Pour affronter ou supporter tout cet héritage, c’est-à-dire toute cette moralité des moeurs dans ses normes traditionalistes qui nie l’individu, il a opté pour la démocratie.  Un régime sensé lui octroyer certaines libertés.  Il fait quelques virées nocturnes, avant de se rendre compte qu’il est incapable, car manquant de moyens et de culture, de tenir tête à ce monstre impersonnel et invisible qui est la morale kabylo-islamique.  

Il reste peut-être un moyen de libération, tout n’est pas perdu pour les Kabyles méfiants, cette petite minorité au regard aigu et fin, c’est de créer dans nos villes et villages,  ainsi qu’en exil,  des clubs, des ateliers et des cercles philosophiques. Des cercles où l’on apprend d’abord la mystification des vérités absolues sacralisées par les ancêtres, les saints, les poètes, les scientifiques, les politiques et les chefs de guerre… Des centres d’exorcisme afin de sortir de chaque corps le Nous qui l’habite.

Extraits de données.
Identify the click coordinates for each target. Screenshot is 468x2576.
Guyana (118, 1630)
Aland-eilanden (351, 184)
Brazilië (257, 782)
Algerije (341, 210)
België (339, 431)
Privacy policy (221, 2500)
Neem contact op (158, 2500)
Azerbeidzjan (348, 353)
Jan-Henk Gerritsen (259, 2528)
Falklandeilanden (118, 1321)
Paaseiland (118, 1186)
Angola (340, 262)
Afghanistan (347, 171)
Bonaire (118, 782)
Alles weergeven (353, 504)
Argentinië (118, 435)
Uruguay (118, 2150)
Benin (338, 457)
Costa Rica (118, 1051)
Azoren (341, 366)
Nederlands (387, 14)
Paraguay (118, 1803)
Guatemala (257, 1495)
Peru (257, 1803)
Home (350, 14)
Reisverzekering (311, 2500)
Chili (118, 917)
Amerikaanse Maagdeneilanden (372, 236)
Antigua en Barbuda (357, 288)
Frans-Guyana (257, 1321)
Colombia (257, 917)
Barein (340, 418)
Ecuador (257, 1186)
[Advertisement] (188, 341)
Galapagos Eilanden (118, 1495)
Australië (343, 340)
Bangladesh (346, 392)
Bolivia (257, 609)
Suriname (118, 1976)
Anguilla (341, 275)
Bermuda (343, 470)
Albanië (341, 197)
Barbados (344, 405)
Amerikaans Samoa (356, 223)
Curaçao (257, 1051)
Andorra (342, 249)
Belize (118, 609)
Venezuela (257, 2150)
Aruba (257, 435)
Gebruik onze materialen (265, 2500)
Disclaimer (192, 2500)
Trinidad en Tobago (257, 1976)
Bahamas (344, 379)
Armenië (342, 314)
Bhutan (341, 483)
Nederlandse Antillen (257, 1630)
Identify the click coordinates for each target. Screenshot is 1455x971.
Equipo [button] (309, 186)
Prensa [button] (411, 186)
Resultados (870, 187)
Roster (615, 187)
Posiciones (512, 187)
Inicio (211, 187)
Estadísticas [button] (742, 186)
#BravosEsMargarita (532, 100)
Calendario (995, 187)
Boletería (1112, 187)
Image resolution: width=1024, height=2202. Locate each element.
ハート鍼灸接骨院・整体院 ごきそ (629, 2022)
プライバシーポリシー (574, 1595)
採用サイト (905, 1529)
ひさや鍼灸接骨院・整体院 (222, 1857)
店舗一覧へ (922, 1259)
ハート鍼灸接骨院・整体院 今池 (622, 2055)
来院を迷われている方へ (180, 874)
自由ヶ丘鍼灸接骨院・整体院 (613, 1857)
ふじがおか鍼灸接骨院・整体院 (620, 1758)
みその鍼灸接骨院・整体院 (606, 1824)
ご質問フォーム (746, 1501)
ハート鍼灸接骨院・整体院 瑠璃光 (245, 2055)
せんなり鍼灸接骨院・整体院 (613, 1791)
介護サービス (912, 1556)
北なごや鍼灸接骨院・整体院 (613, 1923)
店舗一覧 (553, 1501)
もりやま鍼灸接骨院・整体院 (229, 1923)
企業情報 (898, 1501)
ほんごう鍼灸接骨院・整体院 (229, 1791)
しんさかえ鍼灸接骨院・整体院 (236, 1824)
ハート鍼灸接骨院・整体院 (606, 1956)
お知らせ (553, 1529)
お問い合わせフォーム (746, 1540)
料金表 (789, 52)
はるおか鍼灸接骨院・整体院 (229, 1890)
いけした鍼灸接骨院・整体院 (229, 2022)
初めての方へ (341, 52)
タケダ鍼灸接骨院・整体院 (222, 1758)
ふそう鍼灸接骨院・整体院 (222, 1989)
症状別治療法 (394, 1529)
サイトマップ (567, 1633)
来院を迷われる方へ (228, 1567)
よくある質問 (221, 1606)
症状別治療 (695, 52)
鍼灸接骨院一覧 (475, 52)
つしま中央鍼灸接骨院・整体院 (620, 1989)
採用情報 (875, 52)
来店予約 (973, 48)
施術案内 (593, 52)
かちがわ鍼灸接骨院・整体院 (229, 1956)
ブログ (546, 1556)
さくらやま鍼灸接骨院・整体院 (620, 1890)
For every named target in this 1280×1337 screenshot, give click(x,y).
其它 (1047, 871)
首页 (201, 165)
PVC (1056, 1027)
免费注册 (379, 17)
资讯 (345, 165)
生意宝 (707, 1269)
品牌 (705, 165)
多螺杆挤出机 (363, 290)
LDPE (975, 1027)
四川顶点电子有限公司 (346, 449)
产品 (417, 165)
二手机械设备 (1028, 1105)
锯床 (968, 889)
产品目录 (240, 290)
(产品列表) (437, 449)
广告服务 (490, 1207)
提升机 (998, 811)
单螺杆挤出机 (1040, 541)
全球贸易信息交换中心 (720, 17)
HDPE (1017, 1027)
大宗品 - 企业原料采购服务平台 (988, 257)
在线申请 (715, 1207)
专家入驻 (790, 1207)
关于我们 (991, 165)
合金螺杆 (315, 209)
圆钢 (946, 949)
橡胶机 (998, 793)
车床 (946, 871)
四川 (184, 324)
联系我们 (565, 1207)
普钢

Tâche demandée.
Rédigez la suite du texte sur la morale kabylo-islamique et les cercles philosophiques, à partir de sa dernière phrase. Les données n'interviennent en rien dans cet exercice.

Réponse à l'exercice.
Des ateliers de théâtre, chers à Mohend U Yehya,  pour développer la catharsis. Guérir de ses vérités anciennes, de ses passions tristes, libérer nos pulsions de vie, convertir nos haines et nos peurs, enterrer nos ancêtres dont le poids nous brise les reins.

Théâtre tragique et philosophique pour nous sauver de nos vénérations.  Comme dirait Nietzsche, encore une fois, dans l’un de ses enseignements « Supprimez ou vos vénérations, ou bien, vous-mêmes ! »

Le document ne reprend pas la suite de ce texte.